So I have an actual post on this subject which I’ll put up after this, but I thought I should maybe introduce myself first. This is just a little background on what brought me to subjective idealism/some of the phenomena I’ve experienced. I’ve been a lurker on this and other similar subs for a while now, but haven’t really posted before.
As far back as I can remember I’ve had an inner conviction that the world was not as set in stone as it appeared to be. My earliest memories of contemplating this sort of thing come from around age 3-4. My first lucid dream occurred at around that time. In it, I was at the pre-school I attended. The setting and people were a true-to-life reproduction and everything was extremely realistic.

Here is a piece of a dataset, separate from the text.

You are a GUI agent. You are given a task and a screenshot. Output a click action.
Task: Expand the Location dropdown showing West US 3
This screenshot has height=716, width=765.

For no particular reason I suddenly became lucid. I turned to one of my teachers and told her that this was all just a dream and therefore nothing was real. She said “Oh, really?” in that condescending way adults do - you know, the “I’m not really listening but I have to respond kindly to child nonsense" tone. And suddenly I felt expansive, universe-sized. I had an unchildlike feeling of being the adult and she the child. Adults have power and knowledge that children lack - I had knowledge she was incapable of grasping (it was a dream) and power she couldn’t access (in a dream you can do what you like - she was bound to behave conventionally because she mistook the dream for reality). I also had this difficult to articulate sensation of being a spectator-beyond-the-illusion, of being a larger being with a depth of seriousness that doesn’t “belong” to a kid under five.
For various reasons I find this lucid dream more interesting than any I’ve had as an adult. For one thing, as an actual child in the waking world, that condescending talking-to-kids voice worked on me - which is to say, I didn’t notice it. Before and after the dream, I can remember telling adults about imaginary friends and babbling to them about kid stuff. Recollecting those occasions now I recognise that I was responded to in the “talking to small children” voice - but at the time it was invisible to me. For the duration of the dream only, I accessed some state of greater knowledge/awareness where I recognised the voice, knew its purpose and mentally repudiated it.
More than this, though, the dream was valuable because of the larger-than-who-I-am sensation it produced in me, which I can access now by recalling the dream.
Anyway, growing up, conventionality grabbed me for a long time. I learned pretty quickly not to mention the niggling sensation I had that the world isn’t as it seems. You do that once or twice and realise that that way mental institutions lie. I tried to explore spirituality through conventionally accepted paths, but I was disturbed by the nihilism of Buddhism, frankly disgusted by the illogic of Christianity and irritated by the inflexibility of both. I also felt they were seriously lacking in a sense of fun.
A couple of years ago I had an experience which, for me, confirmed that the world is stranger than we acknowledge and helped kick me back into a search for answers. I find this story slightly embarrassing because I like to think that if you’re going to have an act of magic surprised out of you, it should be because you suddenly find the overwhelming poverty in the world so intolerable that you rediscover your divinity. Or you see a great injustice about to occur, a murderer about to walk free, and you unearth your inner superhero.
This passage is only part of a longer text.